Maria A. LEBRON, etc., appellant, v. NEW YORK CITY HOUSING AUTHORITY, respondent.

Decided: January 31, 2000

FRED T. SANTUCCI, J.P., SONDRA MILLER, SANDRA J. FEUERSTEIN and NANCY E. SMITH, JJ. Stuart J. Silverman, Rockville Centre, N.Y., for appellant. Cullen and Dykman, Brooklyn, N.Y. (Michael Sande of counsel), for respondent.

In an action to recover damages for personal injuries, the plaintiff appeals from an order of the Supreme Court, Kings County (Barasch, J.), dated May 26, 1998, which granted the defendant's motion for summary judgment dismissing the complaint.

ORDERED that order is affirmed, with costs.

 The infant plaintiff was injured when he was bitten by a dog owned by a tenant of the defendant.   The keeping of the dog by the tenant was in violation of the tenant's lease with the defendant.   In a case arising from a dog bite, where, as here, the plaintiff is seeking to recover against a defendant landlord under a theory of strict liability, the plaintiff must prove that the defendant had both notice that the dog was being harbored on the premises, and that the dog had vicious propensities of which the defendant knew, or should have known (see, Beljean v. Maiuzzo, 256 A.D.2d 533, 683 N.Y.S.2d 104).
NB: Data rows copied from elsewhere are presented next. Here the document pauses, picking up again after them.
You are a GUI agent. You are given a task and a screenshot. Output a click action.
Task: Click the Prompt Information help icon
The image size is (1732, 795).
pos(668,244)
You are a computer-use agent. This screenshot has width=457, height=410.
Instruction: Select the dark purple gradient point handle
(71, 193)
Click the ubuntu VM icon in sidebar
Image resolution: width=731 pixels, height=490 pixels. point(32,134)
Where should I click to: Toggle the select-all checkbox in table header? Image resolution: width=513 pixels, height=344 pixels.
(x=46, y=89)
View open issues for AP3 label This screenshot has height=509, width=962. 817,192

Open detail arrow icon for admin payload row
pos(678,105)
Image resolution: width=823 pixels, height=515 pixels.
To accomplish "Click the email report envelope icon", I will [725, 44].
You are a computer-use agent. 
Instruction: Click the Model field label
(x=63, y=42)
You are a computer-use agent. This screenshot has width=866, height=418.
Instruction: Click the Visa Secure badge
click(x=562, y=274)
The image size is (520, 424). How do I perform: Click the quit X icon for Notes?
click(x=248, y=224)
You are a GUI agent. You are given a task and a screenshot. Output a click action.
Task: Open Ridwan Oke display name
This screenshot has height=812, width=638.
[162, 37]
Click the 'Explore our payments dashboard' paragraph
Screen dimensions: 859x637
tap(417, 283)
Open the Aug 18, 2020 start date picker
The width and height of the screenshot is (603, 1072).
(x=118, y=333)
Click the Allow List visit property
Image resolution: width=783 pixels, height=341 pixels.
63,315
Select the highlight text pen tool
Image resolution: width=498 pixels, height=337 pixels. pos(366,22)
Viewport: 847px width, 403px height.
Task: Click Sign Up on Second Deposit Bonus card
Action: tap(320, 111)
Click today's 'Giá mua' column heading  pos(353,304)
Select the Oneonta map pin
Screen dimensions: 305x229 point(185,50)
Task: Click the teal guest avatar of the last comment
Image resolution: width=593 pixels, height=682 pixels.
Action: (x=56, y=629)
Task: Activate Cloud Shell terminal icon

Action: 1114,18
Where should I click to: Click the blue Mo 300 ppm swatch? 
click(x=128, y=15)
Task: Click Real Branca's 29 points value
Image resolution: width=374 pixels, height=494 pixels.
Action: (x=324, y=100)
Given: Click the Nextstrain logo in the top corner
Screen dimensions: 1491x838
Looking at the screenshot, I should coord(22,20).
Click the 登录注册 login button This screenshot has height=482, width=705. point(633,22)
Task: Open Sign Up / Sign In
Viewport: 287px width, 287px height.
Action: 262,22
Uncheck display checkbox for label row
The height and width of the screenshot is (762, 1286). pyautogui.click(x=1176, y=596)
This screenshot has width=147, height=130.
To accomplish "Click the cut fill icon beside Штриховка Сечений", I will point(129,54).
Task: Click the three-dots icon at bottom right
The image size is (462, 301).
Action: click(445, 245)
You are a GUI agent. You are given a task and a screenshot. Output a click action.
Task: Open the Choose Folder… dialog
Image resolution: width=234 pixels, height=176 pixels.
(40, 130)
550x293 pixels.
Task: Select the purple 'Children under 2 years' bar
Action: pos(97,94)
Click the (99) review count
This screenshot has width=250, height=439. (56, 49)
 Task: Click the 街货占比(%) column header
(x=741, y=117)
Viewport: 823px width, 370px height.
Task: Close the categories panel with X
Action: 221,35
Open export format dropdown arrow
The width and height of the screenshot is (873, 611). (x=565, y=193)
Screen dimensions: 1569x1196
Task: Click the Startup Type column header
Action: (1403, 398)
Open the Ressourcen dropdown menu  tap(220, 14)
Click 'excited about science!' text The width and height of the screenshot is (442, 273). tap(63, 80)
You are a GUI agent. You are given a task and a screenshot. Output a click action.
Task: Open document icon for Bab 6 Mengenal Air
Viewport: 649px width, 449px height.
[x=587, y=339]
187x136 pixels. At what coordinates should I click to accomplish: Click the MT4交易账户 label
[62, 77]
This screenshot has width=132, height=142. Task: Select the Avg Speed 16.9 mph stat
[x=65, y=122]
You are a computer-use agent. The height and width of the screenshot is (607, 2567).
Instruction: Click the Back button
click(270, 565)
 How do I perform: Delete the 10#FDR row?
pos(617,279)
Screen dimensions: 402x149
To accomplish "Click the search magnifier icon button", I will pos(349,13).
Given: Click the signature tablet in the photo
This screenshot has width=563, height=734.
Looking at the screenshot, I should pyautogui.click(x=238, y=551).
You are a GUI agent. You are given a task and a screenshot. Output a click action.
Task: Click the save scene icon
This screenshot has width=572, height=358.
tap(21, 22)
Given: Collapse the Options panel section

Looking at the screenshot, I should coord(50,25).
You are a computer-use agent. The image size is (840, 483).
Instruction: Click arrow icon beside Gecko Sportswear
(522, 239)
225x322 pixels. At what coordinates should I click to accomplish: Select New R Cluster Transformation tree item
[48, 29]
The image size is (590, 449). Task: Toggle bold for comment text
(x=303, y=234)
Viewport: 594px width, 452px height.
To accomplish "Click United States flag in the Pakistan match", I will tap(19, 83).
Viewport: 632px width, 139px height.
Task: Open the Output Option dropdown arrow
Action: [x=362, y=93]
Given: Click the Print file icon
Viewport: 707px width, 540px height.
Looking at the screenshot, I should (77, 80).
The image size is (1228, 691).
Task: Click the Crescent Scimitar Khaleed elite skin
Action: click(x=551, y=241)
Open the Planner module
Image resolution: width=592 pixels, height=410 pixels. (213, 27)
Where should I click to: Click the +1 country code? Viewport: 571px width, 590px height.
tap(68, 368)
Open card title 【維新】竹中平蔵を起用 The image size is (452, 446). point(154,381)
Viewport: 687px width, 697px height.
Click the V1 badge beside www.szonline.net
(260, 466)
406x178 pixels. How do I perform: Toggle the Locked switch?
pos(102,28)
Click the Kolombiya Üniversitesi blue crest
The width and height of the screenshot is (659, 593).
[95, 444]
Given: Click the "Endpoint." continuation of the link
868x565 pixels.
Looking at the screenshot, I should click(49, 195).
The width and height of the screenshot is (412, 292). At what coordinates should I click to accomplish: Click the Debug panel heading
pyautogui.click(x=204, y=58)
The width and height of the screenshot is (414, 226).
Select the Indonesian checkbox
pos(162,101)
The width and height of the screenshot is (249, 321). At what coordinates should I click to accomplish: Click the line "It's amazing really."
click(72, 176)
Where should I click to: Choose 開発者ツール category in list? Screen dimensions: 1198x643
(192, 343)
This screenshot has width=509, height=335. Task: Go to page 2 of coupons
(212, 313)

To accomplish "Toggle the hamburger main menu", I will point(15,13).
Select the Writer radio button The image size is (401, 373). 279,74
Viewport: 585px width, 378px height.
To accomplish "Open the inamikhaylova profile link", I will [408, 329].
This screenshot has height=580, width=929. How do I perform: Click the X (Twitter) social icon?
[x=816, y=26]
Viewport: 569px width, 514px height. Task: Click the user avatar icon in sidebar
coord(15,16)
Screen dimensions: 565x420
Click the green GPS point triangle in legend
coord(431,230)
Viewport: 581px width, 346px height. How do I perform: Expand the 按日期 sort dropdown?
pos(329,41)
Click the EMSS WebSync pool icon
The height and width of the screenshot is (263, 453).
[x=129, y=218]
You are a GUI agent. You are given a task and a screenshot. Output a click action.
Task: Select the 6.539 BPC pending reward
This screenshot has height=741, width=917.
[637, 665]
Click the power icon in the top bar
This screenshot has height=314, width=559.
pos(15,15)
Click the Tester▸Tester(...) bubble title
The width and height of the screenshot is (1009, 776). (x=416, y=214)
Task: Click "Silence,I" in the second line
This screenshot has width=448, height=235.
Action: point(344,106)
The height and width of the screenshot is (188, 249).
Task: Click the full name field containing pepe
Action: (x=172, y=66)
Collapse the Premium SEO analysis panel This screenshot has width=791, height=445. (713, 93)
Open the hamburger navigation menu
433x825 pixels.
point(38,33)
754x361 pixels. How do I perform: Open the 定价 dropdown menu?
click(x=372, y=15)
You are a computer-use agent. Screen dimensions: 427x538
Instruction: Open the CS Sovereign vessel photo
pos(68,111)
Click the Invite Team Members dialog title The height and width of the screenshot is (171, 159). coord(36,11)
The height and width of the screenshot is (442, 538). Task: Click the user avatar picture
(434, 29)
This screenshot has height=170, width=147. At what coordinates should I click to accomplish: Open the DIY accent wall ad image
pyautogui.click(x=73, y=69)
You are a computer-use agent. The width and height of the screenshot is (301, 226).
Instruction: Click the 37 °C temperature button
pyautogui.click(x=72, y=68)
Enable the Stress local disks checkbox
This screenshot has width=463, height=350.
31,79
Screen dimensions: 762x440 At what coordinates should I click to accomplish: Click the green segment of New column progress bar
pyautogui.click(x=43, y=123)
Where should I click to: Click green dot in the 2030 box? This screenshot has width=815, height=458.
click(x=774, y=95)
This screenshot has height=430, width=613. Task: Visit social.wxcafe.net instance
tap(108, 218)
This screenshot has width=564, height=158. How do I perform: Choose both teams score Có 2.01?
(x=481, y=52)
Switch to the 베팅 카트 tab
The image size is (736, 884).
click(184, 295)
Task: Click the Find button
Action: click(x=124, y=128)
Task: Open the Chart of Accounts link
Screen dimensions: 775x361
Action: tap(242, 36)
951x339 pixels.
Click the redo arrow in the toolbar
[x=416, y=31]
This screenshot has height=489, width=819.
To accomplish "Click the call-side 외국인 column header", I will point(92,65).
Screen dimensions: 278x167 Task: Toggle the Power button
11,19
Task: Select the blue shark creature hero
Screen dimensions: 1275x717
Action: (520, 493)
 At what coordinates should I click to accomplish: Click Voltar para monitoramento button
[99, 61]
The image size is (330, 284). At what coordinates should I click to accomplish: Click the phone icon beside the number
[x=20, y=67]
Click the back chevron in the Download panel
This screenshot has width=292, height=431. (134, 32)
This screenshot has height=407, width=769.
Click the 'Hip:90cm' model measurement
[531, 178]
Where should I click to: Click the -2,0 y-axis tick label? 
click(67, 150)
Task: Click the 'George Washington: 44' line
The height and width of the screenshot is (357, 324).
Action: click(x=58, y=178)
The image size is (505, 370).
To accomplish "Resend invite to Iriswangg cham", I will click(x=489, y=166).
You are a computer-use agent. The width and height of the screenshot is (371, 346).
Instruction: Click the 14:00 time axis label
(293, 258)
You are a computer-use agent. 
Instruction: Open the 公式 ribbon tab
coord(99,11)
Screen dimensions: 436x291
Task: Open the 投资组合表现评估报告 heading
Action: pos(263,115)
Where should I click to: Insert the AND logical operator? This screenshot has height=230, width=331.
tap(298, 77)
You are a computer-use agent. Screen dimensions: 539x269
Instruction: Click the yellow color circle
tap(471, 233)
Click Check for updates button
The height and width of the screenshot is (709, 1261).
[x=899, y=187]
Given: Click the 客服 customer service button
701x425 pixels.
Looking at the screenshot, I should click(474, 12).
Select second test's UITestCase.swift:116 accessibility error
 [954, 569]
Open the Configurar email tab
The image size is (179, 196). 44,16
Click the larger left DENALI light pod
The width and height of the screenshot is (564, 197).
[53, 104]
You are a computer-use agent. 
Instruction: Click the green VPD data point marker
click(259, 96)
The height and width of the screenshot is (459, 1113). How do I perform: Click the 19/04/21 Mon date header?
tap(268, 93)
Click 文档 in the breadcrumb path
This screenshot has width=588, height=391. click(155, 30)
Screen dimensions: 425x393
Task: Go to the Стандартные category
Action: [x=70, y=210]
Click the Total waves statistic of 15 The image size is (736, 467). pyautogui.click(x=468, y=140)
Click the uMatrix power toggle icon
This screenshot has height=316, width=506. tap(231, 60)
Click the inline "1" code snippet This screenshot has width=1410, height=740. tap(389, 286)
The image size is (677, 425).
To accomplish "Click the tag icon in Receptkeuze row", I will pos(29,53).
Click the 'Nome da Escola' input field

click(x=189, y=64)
 The defendant's moving papers established a prima facie case of entitlement to judgment as a matter of law.   The burden then shifted to the plaintiff to raise a triable issue of fact as to whether the defendant had knowledge that the tenant was harboring the animal on the premises and, if so, whether the defendant also knew that the dog had vicious propensities (see, Alvarez v. Prospect Hosp., 68 N.Y.2d 320, 508 N.Y.S.2d 923, 501 N.E.2d 572;  see also, Strunk v. Zoltanski, 96 A.D.2d 1074, 466 N.Y.S.2d 716, affd. 62 N.Y.2d 572, 479 N.Y.S.2d 175, 468 N.E.2d 13).

Contrary to the plaintiff's contention, she failed to raise a triable issue of fact that the defendant possessed such knowledge.   Accordingly, the Supreme Court properly granted summary judgment to the defendant (see, Alvarez v. Prospect Hosp., supra;  Zuckerman v. City of New York, 49 N.Y.2d 557, 427 N.Y.S.2d 595, 404 N.E.2d 718).

MEMORANDUM BY THE COURT.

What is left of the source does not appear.